All lines from the one holding "The width and" to the end of the listing are to be output exactly, both ends included, with any pictures left out.
------ Information
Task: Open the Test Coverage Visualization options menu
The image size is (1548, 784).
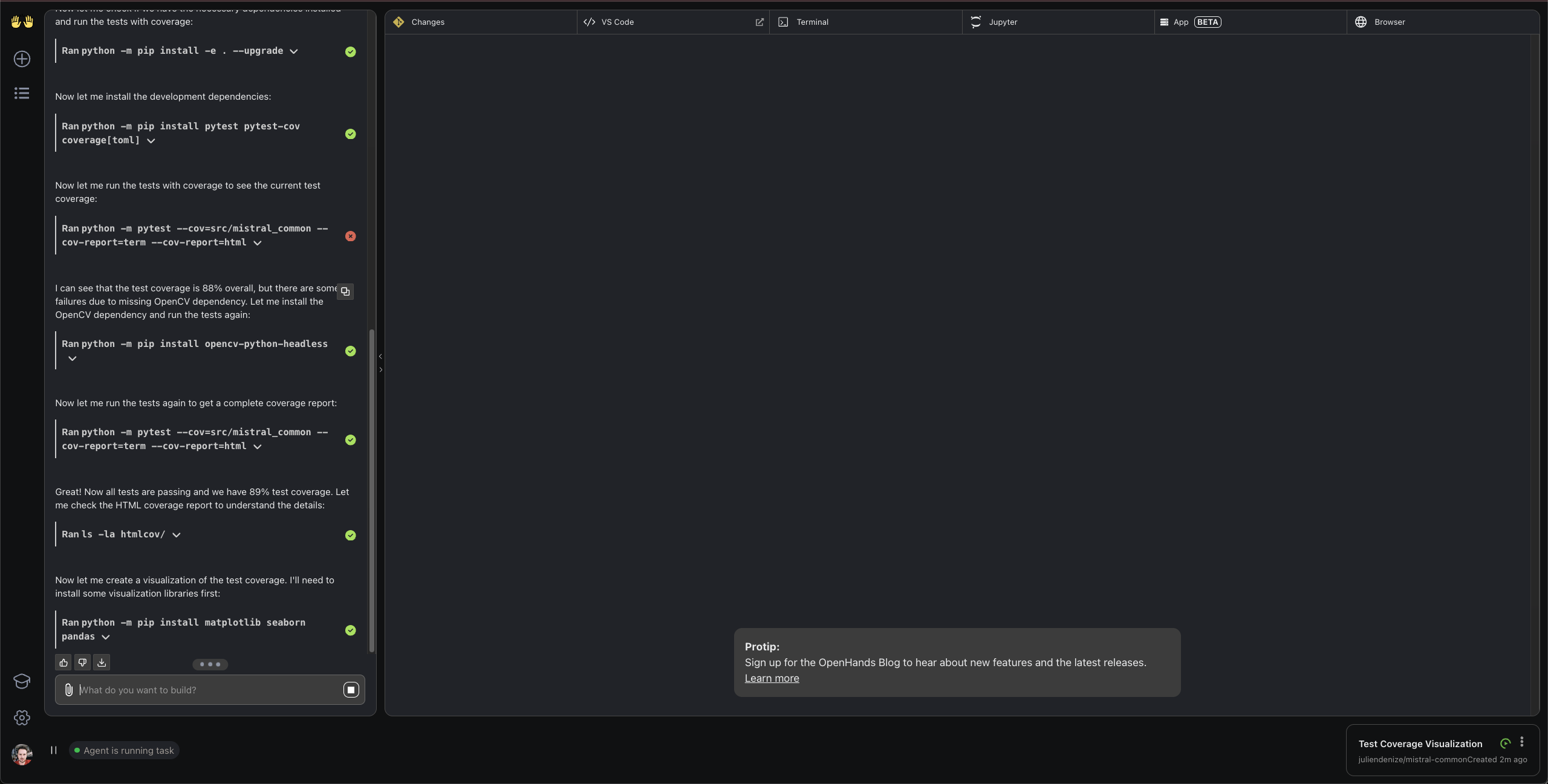Action: 1522,744
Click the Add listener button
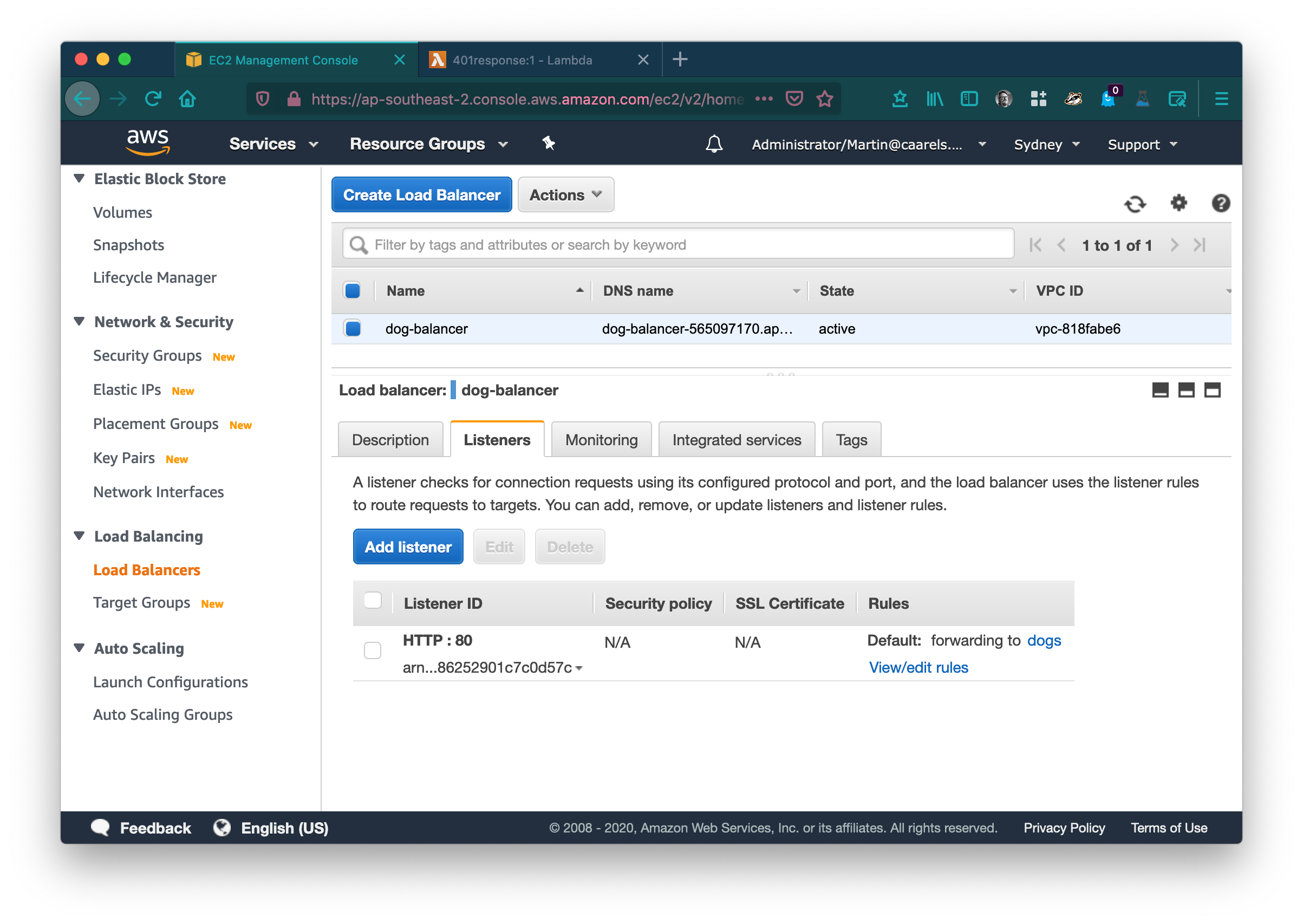1303x924 pixels. point(408,547)
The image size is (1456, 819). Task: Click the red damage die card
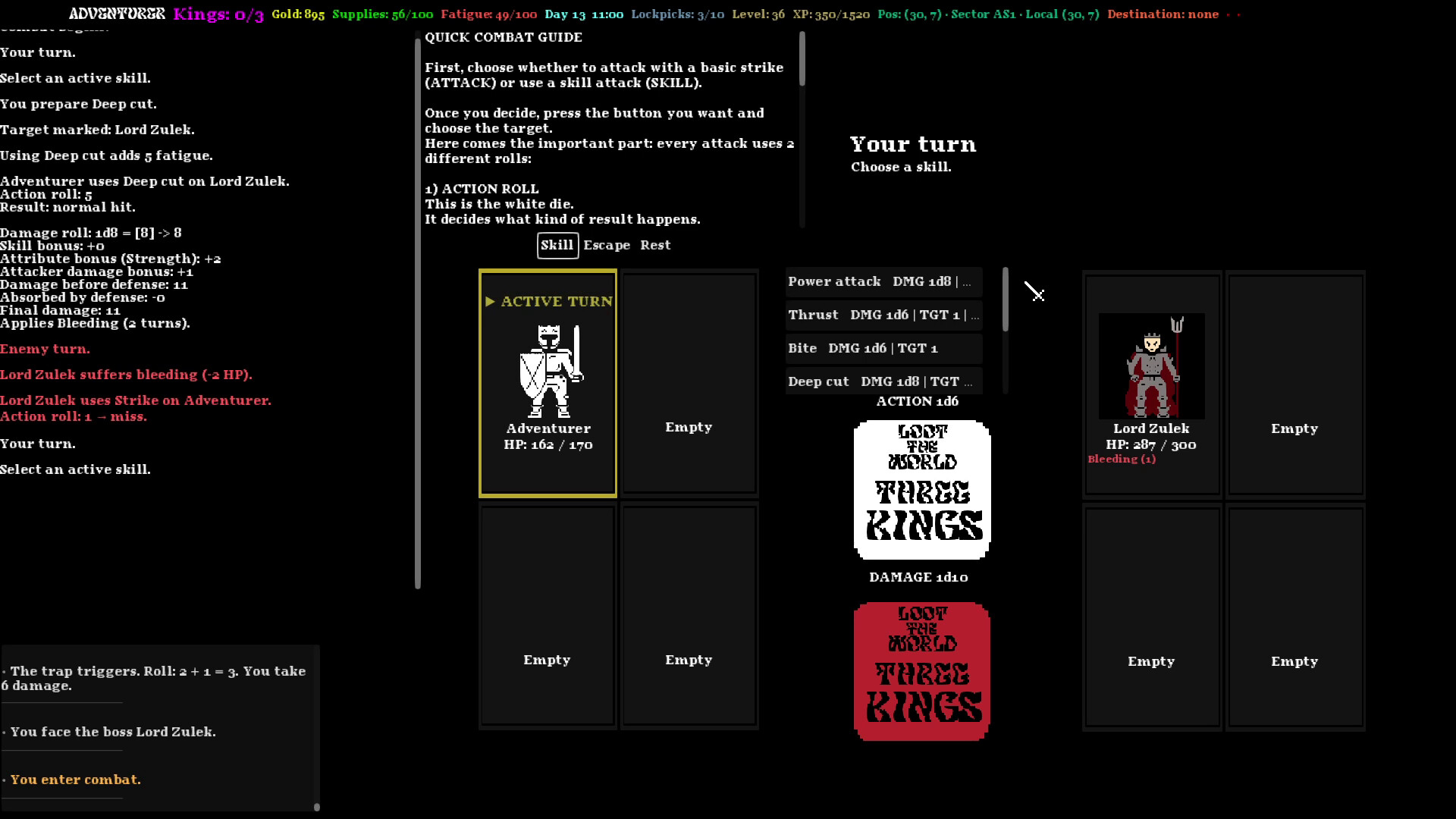click(921, 671)
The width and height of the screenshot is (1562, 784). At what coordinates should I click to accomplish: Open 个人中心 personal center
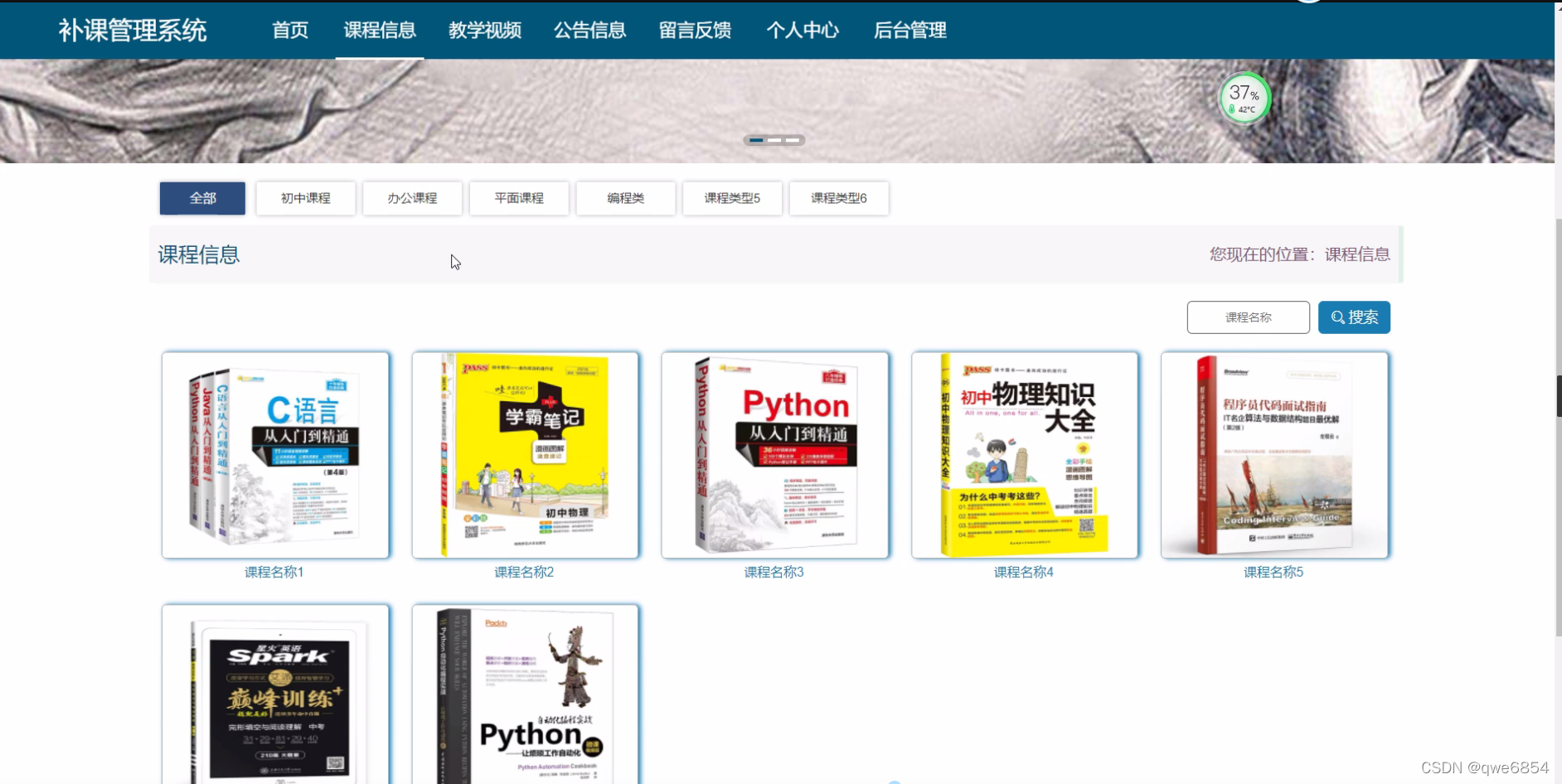(x=803, y=30)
------------
§ **Written solution**:
The width and height of the screenshot is (1562, 784). At what coordinates should I click to accomplish: Open 个人中心 personal center
(x=803, y=30)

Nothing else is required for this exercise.